Of course, as Dr. Amy Franklin (Hamilton) reminds everyone, it’s not like they can just go find another of Kong’s type, seeing as how he’s a one-of-a-kind species, a fact that remains true for all of three minutes since the very next scene features a globe-trotting adventurer (Brian Kerwin) stumbling upon a female Kong. I believe the exact species name here would be “convenient as fuck plot device.” But as silly as that contrivance is, it’s hard to get too mad at it, seeing as how it sets up one of the more amusing predicaments in any of these movies: see, none of the scientists stopped to consider just what it might do if Kong were to be around a female, so they’re ill-prepared when he just can’t take it anymore and breaks free. That’s right—this is a movie where Kong refuses to be held in captivity just because he’s horny.

Unfortunately, I think that might be the very best thing I can say about it since King Kong Lives never quite lives up to the wildness of that premise. It is, however, about as hokey as you might expect, which is both somewhat charming and slightly disappointing. There’s definitely an air of “they waited ten years to do this?” floating about, as the splendor and majesty of Guillermin’s first film is all but lost here. Where that film felt like a sweeping, epic update that spanned the likes of a hidden, prehistoric island to the grand vistas of New York City, this is a small-scale romp through rural Georgia.
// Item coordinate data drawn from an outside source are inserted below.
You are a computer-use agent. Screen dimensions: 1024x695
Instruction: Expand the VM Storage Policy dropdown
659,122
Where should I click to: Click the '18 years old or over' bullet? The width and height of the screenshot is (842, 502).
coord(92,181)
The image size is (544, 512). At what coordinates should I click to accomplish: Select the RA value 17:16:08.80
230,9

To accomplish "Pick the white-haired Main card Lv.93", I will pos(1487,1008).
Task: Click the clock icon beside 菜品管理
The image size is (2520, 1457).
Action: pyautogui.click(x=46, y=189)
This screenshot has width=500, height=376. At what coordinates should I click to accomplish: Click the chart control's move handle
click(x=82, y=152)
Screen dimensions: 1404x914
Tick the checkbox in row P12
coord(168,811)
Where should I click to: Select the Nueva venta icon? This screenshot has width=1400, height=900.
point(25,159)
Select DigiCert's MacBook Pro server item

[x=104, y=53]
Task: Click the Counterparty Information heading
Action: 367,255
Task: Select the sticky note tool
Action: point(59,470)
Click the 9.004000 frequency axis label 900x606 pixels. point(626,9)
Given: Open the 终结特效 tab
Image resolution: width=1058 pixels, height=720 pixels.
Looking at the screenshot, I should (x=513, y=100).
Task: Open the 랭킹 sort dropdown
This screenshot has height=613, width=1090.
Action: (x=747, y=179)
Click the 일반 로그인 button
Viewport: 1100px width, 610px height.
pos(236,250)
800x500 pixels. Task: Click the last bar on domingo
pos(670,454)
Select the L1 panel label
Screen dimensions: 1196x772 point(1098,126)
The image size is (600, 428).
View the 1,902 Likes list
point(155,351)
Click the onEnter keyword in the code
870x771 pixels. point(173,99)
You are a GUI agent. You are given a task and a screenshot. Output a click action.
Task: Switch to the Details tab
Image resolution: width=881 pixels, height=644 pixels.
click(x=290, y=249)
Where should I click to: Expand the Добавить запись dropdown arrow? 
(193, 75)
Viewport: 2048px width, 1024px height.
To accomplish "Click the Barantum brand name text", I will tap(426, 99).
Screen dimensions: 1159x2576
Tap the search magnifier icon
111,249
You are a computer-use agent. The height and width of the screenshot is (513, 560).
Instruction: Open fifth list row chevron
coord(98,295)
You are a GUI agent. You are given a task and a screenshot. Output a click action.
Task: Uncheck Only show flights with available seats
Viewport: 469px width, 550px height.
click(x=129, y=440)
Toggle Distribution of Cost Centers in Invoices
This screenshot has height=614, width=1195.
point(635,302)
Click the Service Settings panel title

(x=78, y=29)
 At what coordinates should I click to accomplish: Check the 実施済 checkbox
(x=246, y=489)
To be fair, the change is setting does give Kong ample opportunity to crush a bunch of rednecks and the army goons trying to hunt him down, so it’s not all bad. It also helps that Rambaldi returned to help craft what is arguably an even more impressive Kong this time around, but even that barely compensates for just how dull King Kong Lives is. For a film that’s initially centered on giving Kong a pulse, it rarely finds one itself outside of these brief moments of schlocky carnage.